Highways to become WildWays as Kingston Council boosts local biodiversity

Two pilot WildWays sites have been introduced on roadside grass verges in Chessington to create wildflower meadows, as part of Kingston Council’s commitment to creating a cleaner, greener borough.

To help boost local biodiversity, a different method of verge management will be used at Gilders Road Roundabout and the smaller Hunters Road Triangle, along with seven other areas across the borough.

During the first year the grass will be allowed to grow longer, it will then be cut and removed. This will help lower the nutrient level of the soil, resulting in a reduction of grass growth and allowing more space for wildflowers to emerge. As a result, meadow-like areas will form and perennial wildflowers will begin to flourish providing forage for pollinators, including butterflies and bumblebees.

Sarah Ireland, Executive Director of Corporate & Communities, Kingston Council, said: “We want to create environments in which both people and wildlife can thrive alongside one another.

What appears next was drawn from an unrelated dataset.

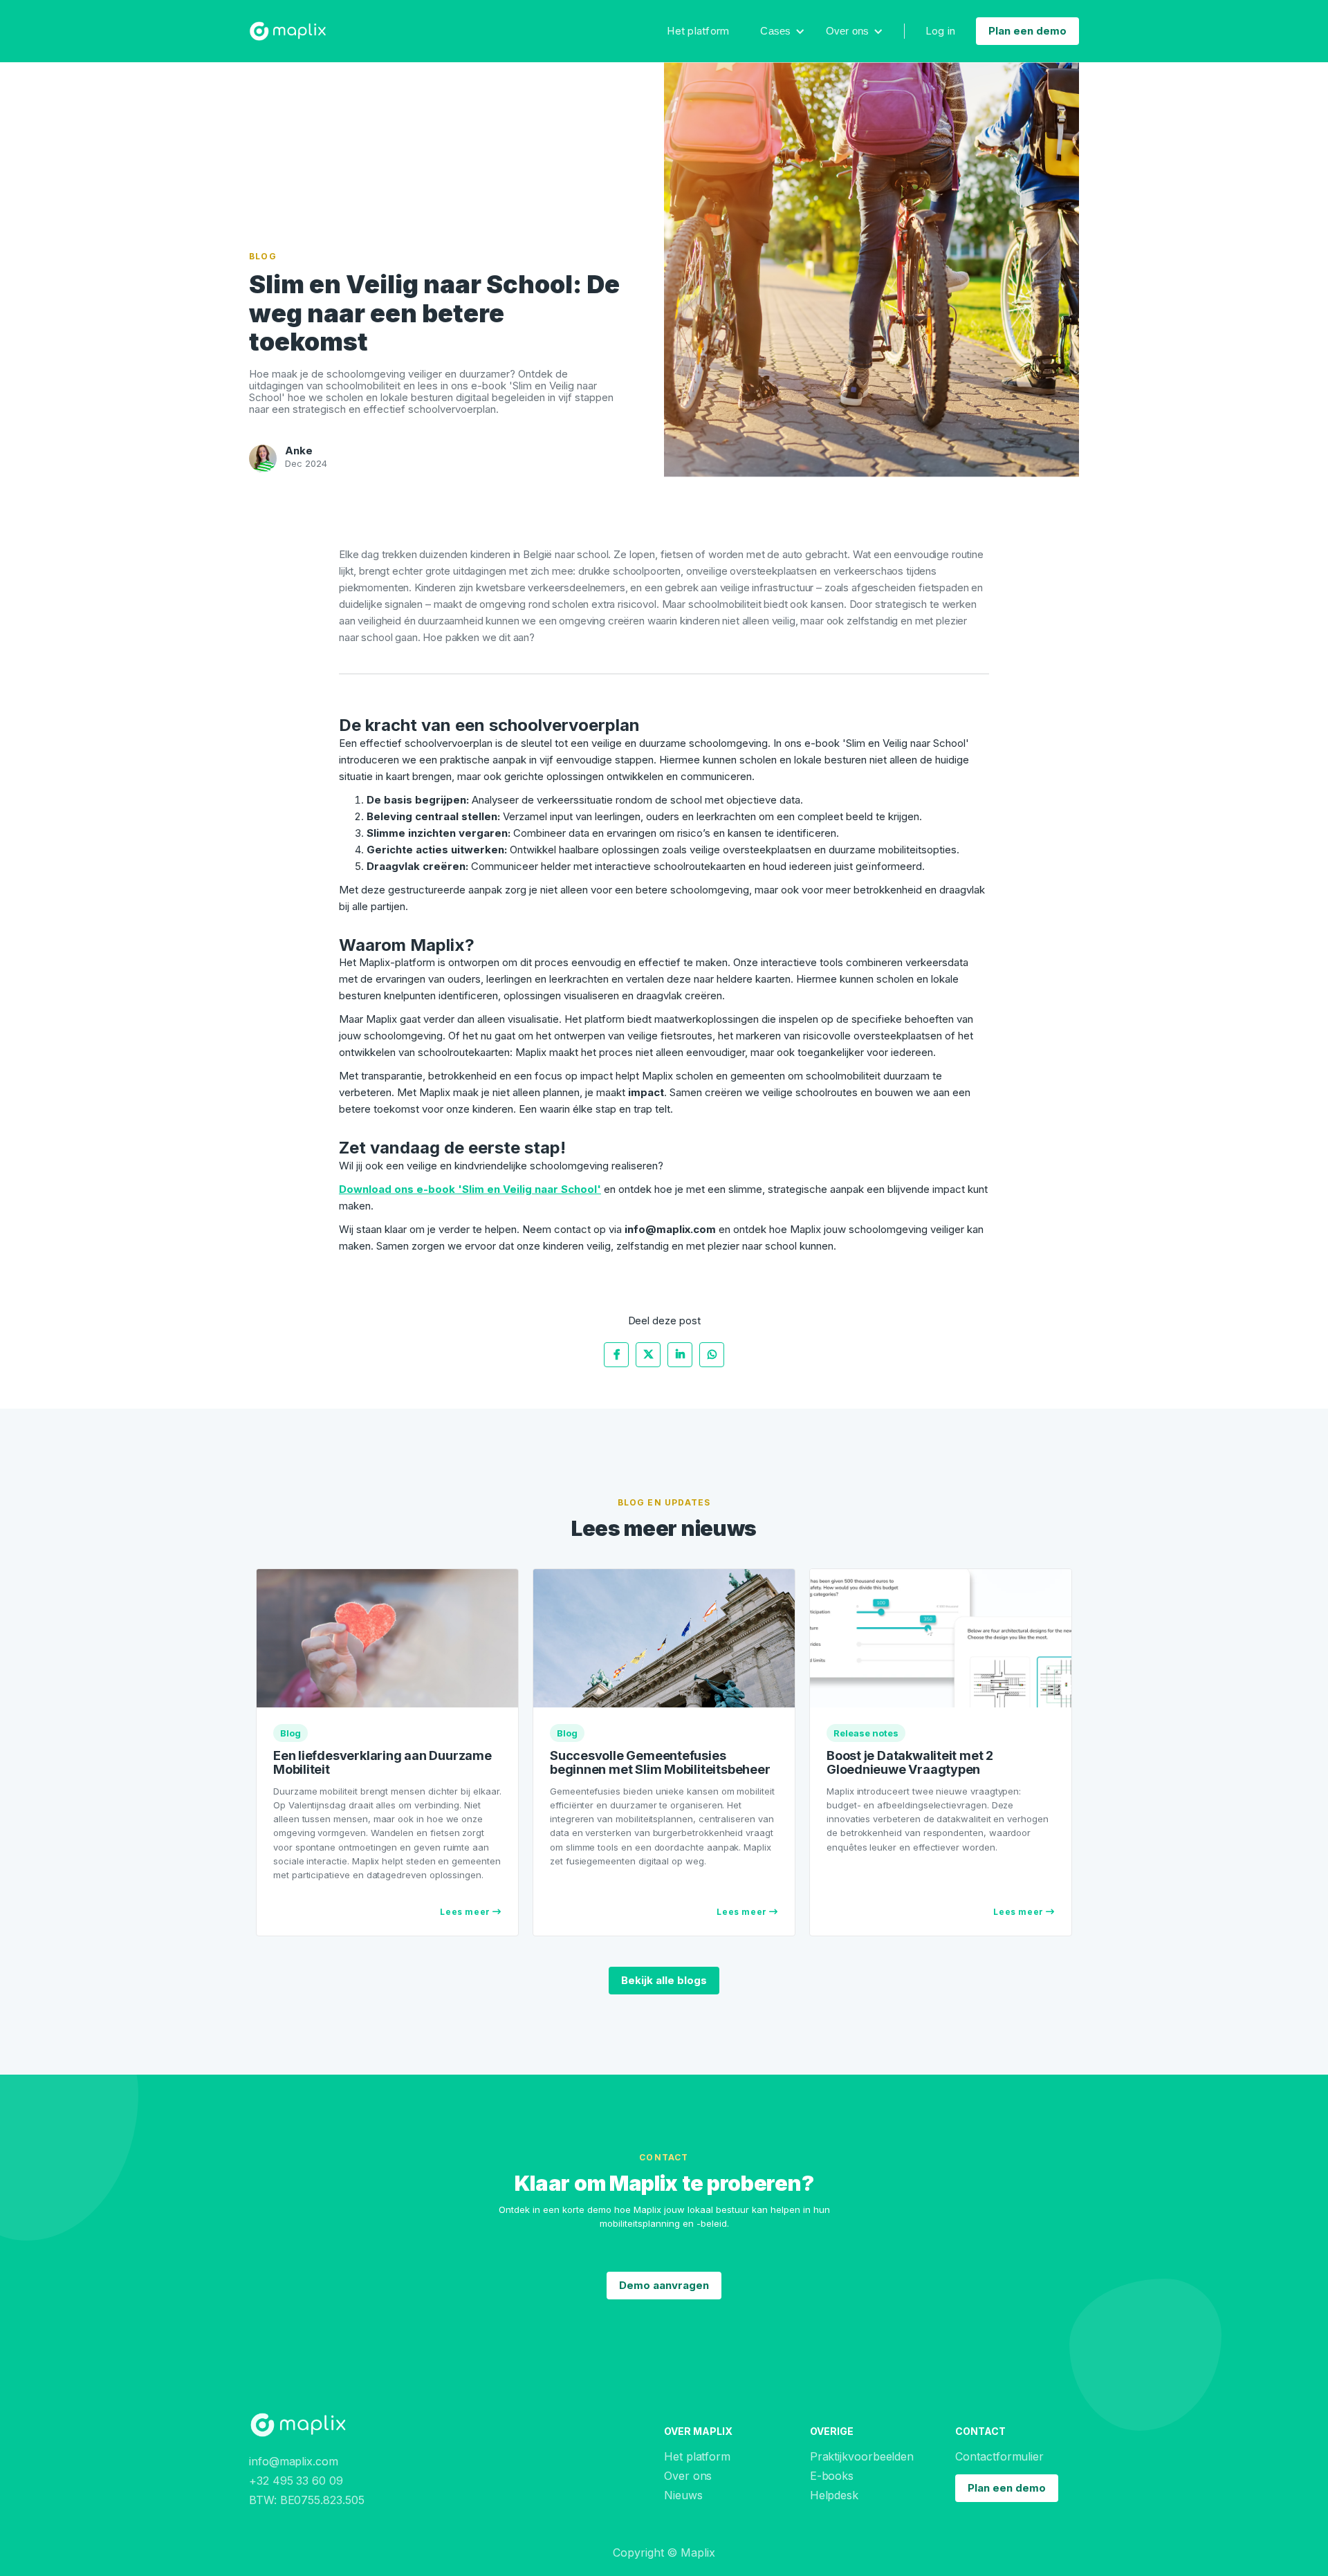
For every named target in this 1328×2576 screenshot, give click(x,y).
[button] (782, 31)
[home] (287, 31)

“In 2019, almost 400 residents had their say on how they would like to see our green spaces managed in the future, with overwhelming support for ‘natural not cultivated’ wildlife-friendly adjustments.

“WildWays is one of many new practices we have begun to roll out across the borough in support of this new vision. Other initiatives include: introducing biobeds (raised beds planted with robust species to support urban pollinators), supporting the establishment of new community orchards and piloting traditional grassland grazing.

“Our new WildWays meadows will take some time to establish so residents are encouraged to visit Let’s Talk to find out what the process involves and what the final results will look like.

“Whilst you’re there we would love to hear your thoughts on the scheme and if this is something you would like to see implemented borough-wide.”